BEGIN DATASET CONTENT
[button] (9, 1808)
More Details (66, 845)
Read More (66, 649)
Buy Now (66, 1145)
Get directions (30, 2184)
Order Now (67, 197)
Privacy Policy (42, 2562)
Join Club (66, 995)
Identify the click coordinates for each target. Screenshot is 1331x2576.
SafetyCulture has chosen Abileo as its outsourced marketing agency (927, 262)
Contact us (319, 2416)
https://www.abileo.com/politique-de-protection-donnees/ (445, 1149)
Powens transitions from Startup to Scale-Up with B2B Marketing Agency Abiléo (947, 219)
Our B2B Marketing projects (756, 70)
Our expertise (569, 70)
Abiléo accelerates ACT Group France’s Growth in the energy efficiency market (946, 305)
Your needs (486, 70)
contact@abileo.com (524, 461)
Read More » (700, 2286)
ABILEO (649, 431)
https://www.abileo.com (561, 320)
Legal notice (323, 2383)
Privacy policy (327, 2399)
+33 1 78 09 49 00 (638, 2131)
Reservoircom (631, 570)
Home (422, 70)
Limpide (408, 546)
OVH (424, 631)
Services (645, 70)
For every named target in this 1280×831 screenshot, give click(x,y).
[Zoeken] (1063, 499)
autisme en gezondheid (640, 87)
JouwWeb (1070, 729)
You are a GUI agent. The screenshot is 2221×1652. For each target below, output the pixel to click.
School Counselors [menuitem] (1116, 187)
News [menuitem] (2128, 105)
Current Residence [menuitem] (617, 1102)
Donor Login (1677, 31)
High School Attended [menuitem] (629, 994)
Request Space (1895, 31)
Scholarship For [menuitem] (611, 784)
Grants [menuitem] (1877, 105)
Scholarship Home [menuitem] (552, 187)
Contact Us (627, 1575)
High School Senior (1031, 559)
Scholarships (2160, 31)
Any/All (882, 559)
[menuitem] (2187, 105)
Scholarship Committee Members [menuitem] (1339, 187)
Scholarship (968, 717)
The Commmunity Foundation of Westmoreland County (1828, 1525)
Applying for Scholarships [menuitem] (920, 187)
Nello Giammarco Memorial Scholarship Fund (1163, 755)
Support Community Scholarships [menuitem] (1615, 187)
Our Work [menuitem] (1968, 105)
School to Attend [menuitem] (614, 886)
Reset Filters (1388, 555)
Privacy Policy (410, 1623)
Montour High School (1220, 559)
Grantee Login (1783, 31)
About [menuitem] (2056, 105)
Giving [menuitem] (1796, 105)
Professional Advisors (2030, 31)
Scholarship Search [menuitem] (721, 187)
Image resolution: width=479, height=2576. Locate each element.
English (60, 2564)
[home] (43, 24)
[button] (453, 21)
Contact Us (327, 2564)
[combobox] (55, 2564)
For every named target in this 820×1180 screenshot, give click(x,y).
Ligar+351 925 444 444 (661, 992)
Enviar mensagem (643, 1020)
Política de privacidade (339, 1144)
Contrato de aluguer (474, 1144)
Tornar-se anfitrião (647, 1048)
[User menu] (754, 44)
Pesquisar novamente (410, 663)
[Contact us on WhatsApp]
END DATASET CONTENT
The whole of the data must be given back word for word.

# RESPONSE FOR THIS EXERCISE
[button] (9, 1808)
More Details (66, 845)
Read More (66, 649)
Buy Now (66, 1145)
Get directions (30, 2184)
Order Now (67, 197)
Privacy Policy (42, 2562)
Join Club (66, 995)
Identify the click coordinates for each target. Screenshot is 1331x2576.
SafetyCulture has chosen Abileo as its outsourced marketing agency (927, 262)
Contact us (319, 2416)
https://www.abileo.com/politique-de-protection-donnees/ (445, 1149)
Powens transitions from Startup to Scale-Up with B2B Marketing Agency Abiléo (947, 219)
Our B2B Marketing projects (756, 70)
Our expertise (569, 70)
Abiléo accelerates ACT Group France’s Growth in the energy efficiency market (946, 305)
Your needs (486, 70)
contact@abileo.com (524, 461)
Read More » (700, 2286)
ABILEO (649, 431)
https://www.abileo.com (561, 320)
Legal notice (323, 2383)
Privacy policy (327, 2399)
+33 1 78 09 49 00 (638, 2131)
Reservoircom (631, 570)
Home (422, 70)
Limpide (408, 546)
OVH (424, 631)
Services (645, 70)
For every named target in this 1280×831 screenshot, give click(x,y).
[Zoeken] (1063, 499)
autisme en gezondheid (640, 87)
JouwWeb (1070, 729)
You are a GUI agent. The screenshot is 2221×1652. For each target below, output the pixel to click.
School Counselors [menuitem] (1116, 187)
News [menuitem] (2128, 105)
Current Residence [menuitem] (617, 1102)
Donor Login (1677, 31)
High School Attended [menuitem] (629, 994)
Request Space (1895, 31)
Scholarship For [menuitem] (611, 784)
Grants [menuitem] (1877, 105)
Scholarship Home [menuitem] (552, 187)
Contact Us (627, 1575)
High School Senior (1031, 559)
Scholarships (2160, 31)
Any/All (882, 559)
[menuitem] (2187, 105)
Scholarship Committee Members [menuitem] (1339, 187)
Scholarship (968, 717)
The Commmunity Foundation of Westmoreland County (1828, 1525)
Applying for Scholarships [menuitem] (920, 187)
Nello Giammarco Memorial Scholarship Fund (1163, 755)
Support Community Scholarships [menuitem] (1615, 187)
Our Work [menuitem] (1968, 105)
School to Attend [menuitem] (614, 886)
Reset Filters (1388, 555)
Privacy Policy (410, 1623)
Montour High School (1220, 559)
Grantee Login (1783, 31)
About [menuitem] (2056, 105)
Giving [menuitem] (1796, 105)
Professional Advisors (2030, 31)
Scholarship Search [menuitem] (721, 187)
Image resolution: width=479, height=2576. Locate each element.
English (60, 2564)
[home] (43, 24)
[button] (453, 21)
Contact Us (327, 2564)
[combobox] (55, 2564)
For every named target in this 820×1180 screenshot, give click(x,y).
Ligar+351 925 444 444 (661, 992)
Enviar mensagem (643, 1020)
Política de privacidade (339, 1144)
Contrato de aluguer (474, 1144)
Tornar-se anfitrião (647, 1048)
[User menu] (754, 44)
Pesquisar novamente (410, 663)
[Contact us on WhatsApp]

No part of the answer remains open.